I have absolutely no doubt in my mind that those words aptly and correctly summarise the legal position. One need only read the provisions of Order 41 rule 4 (2) of the Civil Procedure Rules to confirm that the strictures cited in the ruling above, are only applicable to applications for stay of execution.
It follows therefore that in an application such as the one before me, which is for stay of proceedings, there is no mandatory requirement for the applicant to provide security as a prerequisite for the grant of the order.
In this application, I have also taken into account the fact that if these proceedings were stayed pending the hearing and determination of the defendant's intended appeal, the plaintiffs will have to wait much longer before they could prosecute their case. Such a delay is prejudicial to the plaintiffs.
But all the same, the said prejudice, when weighed against the pros and cons of a stay in these proceedings, is less than the difficulties which the judicial system would be exposed to if this court proceeded with the trial whilst the intended appeal was still outstanding. To my mind, if the trial did proceed on 27th July 2006, or at any other time whilst the intended appeal was still unresolved, there would be real danger of the court being put into disrepute, due to possible inconsistent decisions on the same points, in the same matter.

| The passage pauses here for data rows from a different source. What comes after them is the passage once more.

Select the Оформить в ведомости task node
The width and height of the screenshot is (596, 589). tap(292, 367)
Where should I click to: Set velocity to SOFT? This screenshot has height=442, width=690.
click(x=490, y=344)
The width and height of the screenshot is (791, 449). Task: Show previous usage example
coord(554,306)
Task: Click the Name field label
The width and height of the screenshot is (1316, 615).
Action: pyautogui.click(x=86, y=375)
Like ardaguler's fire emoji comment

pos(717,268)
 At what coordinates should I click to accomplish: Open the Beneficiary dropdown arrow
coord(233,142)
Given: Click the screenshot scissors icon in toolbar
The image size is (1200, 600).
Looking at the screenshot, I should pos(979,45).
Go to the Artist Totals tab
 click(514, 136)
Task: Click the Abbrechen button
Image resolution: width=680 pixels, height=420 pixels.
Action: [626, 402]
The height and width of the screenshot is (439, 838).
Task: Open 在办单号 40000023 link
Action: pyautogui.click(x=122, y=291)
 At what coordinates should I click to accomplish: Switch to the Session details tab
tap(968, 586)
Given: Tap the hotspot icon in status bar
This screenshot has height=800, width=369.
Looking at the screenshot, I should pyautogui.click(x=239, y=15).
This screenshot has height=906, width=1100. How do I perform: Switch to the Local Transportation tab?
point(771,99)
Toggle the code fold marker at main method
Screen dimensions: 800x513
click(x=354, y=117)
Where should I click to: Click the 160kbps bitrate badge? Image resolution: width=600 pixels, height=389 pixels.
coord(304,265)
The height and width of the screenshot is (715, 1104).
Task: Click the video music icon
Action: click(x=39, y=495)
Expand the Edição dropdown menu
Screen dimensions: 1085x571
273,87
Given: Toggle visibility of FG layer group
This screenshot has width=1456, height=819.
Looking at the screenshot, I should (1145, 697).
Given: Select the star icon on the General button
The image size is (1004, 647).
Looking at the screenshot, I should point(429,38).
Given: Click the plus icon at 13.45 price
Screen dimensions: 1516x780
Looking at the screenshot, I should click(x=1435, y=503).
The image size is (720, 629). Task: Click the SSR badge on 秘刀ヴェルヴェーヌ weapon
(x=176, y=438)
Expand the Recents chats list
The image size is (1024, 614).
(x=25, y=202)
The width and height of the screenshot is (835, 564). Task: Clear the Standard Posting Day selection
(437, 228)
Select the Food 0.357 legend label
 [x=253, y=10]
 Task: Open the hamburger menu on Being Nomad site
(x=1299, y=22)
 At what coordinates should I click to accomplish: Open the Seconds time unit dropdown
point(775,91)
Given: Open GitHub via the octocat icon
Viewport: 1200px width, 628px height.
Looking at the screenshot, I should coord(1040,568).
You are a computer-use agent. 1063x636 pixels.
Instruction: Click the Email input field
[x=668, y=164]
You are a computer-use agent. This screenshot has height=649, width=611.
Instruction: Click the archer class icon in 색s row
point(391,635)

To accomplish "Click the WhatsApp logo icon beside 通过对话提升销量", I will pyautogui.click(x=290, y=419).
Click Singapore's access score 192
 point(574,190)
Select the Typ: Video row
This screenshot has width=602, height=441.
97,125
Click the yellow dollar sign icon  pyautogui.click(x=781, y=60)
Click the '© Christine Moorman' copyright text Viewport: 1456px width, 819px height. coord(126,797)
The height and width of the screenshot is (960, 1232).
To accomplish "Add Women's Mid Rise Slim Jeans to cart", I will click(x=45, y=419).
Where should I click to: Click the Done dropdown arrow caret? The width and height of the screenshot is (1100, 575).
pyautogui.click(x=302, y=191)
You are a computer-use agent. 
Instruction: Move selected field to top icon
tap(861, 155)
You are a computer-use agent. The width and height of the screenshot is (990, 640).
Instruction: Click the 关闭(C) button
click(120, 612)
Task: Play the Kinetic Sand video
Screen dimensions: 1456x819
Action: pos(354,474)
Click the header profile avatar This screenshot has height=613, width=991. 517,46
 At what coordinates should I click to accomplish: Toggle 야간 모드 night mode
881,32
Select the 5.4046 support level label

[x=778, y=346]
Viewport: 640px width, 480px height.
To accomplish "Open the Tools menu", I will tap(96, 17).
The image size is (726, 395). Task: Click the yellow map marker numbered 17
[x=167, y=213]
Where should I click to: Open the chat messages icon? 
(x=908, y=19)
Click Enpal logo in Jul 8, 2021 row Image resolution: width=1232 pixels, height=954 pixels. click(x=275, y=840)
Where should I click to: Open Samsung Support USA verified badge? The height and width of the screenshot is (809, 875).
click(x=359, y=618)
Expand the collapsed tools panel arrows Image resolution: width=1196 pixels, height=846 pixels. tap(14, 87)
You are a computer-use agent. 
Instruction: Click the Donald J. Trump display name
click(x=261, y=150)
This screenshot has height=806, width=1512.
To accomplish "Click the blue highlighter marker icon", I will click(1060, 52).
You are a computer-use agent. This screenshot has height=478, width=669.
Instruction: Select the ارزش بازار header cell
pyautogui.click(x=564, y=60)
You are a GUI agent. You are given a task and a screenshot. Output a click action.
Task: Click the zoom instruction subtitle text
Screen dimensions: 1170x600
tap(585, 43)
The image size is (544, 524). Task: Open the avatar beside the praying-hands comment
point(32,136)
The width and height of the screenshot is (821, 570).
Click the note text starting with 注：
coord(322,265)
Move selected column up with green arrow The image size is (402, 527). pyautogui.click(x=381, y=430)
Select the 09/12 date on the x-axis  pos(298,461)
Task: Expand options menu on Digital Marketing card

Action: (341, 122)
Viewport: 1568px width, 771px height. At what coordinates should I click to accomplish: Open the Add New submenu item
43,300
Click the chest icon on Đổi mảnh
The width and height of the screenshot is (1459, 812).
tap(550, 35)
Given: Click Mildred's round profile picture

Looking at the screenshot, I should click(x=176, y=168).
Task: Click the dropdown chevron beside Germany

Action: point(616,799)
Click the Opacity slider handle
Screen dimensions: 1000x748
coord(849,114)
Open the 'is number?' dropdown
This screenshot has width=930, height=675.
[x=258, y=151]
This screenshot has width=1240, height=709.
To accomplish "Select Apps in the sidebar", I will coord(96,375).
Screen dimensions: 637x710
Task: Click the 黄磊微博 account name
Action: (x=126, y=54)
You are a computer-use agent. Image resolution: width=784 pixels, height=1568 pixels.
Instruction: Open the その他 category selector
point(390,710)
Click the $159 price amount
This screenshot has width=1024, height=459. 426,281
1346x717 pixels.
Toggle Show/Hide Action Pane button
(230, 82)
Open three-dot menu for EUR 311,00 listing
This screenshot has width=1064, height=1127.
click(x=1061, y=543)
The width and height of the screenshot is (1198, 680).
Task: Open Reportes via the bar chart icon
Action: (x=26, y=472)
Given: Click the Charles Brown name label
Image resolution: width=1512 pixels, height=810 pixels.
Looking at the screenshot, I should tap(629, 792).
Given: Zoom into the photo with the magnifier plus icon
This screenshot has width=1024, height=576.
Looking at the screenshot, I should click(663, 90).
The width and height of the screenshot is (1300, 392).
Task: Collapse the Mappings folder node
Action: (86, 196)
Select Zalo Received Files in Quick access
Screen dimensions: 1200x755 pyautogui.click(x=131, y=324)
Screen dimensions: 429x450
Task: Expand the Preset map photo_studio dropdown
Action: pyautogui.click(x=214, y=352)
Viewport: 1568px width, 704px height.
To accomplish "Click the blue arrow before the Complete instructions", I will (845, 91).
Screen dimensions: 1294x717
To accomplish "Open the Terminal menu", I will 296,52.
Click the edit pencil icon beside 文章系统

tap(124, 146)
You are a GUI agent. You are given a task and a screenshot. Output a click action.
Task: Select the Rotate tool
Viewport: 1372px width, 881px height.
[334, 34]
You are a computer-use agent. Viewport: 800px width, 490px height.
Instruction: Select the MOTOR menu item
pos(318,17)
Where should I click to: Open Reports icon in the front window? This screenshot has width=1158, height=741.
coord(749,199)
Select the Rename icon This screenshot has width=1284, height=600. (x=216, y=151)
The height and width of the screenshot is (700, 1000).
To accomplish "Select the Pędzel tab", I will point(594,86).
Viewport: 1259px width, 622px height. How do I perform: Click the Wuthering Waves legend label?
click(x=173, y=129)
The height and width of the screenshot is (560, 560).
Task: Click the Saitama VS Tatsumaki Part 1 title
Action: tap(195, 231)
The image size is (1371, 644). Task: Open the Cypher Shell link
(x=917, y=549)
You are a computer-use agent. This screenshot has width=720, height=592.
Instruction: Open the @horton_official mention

Accordingly, I find merit in the application dated 26th April 2006. Therefore, I order that there shall be a stay of proceedings in this suit pending the hearing and determination of the defendant's intended appeal.
As regards costs, I order that the same shall abide the outcome of the intended appeal. If the said appeal is successful, the costs of this application shall be awarded to the defendant. However, if the said intended appeal is, for any reason, not successfull, whether by omission or commission, the costs of the application dated 26th April 2006 would be awarded to the Plaintiffs.
Dated and Delivered at Nairobi this 21st day of June 2006.